> **SOURCE TEXT**:
━━━━━━━━━━━━━━━━━━━━
One of the most important issues in the field of quality assurance of olive oils is the detection of the freshness of olive oil. In this study, 400 nm laser-induced fluorescence spectroscopy was used with supervised and unsupervised multivariate analysis methods to develop a rapid method able to discriminate between freshly produced olive oils and oil that has been stored for a period of time ranging from 12 to 24 months. The fluorescence spectral data were firstly processed by the PCA. This method shows strong discrimination of the three oil classes using the first three components which present 96% of the total variability of the initial data, and then supervised classification models were constructed using the discriminant partial least square regression PLS-DA, support vector machine SVM, and linear discriminant analysis LDA. These methods show a high capacity in the classification of the three classes of olive oil. The validation of these classification models by external samples shows a high capacity of classification of the samples in their class with an accuracy of 100%. This study demonstrated the feasibility of the fluorescence spectroscopy fingerprint (routine technique) for the classification of olive oils according to their freshness and storage time.

1. Introduction

Olive oil is an important vegetable oil in the Mediterranean countries; currently, this nutrient is attracting the attention of many consumers around the world, thanks to its nutraceutical and sensory properties and contribution to the protection of the human well-being [1]. These proprieties are especially related to its composition rich in fatty acids especially oleic and linoleic acid [2] and its high level of minor compounds that have bioactive characteristics, principally phenolic compounds and tocopherol [3, 4].
━━━━━━━━━━━━━━━━━━━━
> **LISTING**:
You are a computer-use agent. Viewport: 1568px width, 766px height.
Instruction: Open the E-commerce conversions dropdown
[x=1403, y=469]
━━━━━━━━━━━━━━━━━━━━
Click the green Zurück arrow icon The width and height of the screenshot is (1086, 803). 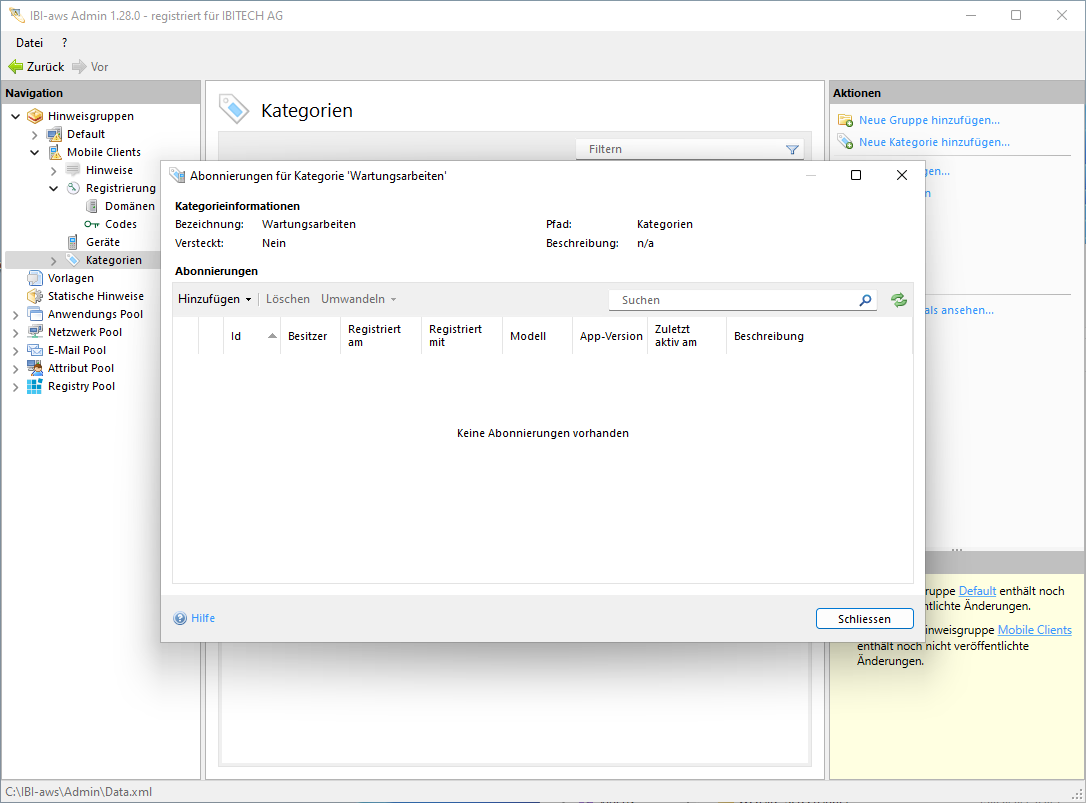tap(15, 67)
━━━━━━━━━━━━━━━━━━━━
> **SHORT TASK**:
Write out the stretch of the olive oil text from "Olive oil is" through "tocopherol [3, 4]." word for word. The items above come from a different source than the olive oil text.

> **FINAL RESULT**:
Olive oil is an important vegetable oil in the Mediterranean countries; currently, this nutrient is attracting the attention of many consumers around the world, thanks to its nutraceutical and sensory properties and contribution to the protection of the human well-being [1]. These proprieties are especially related to its composition rich in fatty acids especially oleic and linoleic acid [2] and its high level of minor compounds that have bioactive characteristics, principally phenolic compounds and tocopherol [3, 4].